» What you have to do
The requested output is every line from the one with "1512x804 pixels." through the last line below, printed exactly.

═══ Provided data ═══

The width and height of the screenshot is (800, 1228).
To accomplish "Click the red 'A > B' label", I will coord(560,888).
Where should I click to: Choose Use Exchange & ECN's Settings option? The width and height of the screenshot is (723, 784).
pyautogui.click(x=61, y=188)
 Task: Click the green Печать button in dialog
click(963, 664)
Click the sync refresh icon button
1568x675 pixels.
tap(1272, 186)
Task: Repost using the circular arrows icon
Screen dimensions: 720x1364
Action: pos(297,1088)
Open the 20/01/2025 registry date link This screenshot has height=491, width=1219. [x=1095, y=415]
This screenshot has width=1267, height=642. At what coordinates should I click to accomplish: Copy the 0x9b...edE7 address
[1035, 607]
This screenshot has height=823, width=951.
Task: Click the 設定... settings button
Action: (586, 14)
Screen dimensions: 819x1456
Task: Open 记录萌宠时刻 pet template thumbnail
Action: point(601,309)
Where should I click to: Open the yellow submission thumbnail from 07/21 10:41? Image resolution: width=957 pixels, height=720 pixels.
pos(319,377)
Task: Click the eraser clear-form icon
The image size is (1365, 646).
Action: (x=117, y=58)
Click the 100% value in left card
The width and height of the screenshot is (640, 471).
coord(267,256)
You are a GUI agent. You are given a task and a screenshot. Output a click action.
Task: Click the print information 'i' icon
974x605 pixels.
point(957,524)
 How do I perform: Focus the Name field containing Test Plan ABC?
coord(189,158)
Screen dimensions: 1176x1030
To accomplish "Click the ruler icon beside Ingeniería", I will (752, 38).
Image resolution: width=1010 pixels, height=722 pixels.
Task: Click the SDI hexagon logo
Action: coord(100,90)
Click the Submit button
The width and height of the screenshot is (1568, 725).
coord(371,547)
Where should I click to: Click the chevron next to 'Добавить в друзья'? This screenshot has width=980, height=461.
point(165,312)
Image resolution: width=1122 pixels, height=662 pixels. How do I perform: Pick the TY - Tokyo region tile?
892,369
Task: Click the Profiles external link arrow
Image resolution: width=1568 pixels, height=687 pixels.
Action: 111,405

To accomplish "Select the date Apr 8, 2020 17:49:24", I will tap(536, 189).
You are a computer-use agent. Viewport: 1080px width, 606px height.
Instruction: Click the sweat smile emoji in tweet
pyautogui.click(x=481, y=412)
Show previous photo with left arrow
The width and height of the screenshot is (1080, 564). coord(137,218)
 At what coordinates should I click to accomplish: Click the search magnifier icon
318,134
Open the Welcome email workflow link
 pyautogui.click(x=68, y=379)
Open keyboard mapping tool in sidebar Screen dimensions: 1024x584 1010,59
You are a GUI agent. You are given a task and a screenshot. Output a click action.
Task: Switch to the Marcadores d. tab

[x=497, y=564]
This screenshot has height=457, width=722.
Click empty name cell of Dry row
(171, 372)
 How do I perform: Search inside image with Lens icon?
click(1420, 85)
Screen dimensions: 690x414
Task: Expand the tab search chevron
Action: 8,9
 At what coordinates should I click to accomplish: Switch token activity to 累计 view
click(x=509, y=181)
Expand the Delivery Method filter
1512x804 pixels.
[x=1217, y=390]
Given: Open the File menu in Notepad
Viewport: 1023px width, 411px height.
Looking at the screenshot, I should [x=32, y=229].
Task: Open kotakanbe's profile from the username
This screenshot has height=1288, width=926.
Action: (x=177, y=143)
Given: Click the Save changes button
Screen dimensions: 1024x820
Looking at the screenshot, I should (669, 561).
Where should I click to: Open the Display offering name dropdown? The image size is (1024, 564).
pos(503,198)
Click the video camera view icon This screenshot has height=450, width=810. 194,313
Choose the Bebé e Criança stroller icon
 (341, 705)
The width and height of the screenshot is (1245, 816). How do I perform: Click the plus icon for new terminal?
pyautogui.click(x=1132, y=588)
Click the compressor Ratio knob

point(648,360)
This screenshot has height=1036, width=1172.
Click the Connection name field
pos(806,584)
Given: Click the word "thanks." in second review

═══

» Response to this exercise
1512x804 pixels.
[x=1217, y=390]
Given: Open the File menu in Notepad
Viewport: 1023px width, 411px height.
Looking at the screenshot, I should [x=32, y=229].
Task: Open kotakanbe's profile from the username
This screenshot has height=1288, width=926.
Action: (x=177, y=143)
Given: Click the Save changes button
Screen dimensions: 1024x820
Looking at the screenshot, I should (669, 561).
Where should I click to: Open the Display offering name dropdown? The image size is (1024, 564).
pos(503,198)
Click the video camera view icon This screenshot has height=450, width=810. 194,313
Choose the Bebé e Criança stroller icon
 (341, 705)
The width and height of the screenshot is (1245, 816). How do I perform: Click the plus icon for new terminal?
pyautogui.click(x=1132, y=588)
Click the compressor Ratio knob

point(648,360)
This screenshot has height=1036, width=1172.
Click the Connection name field
pos(806,584)
Given: Click the word "thanks." in second review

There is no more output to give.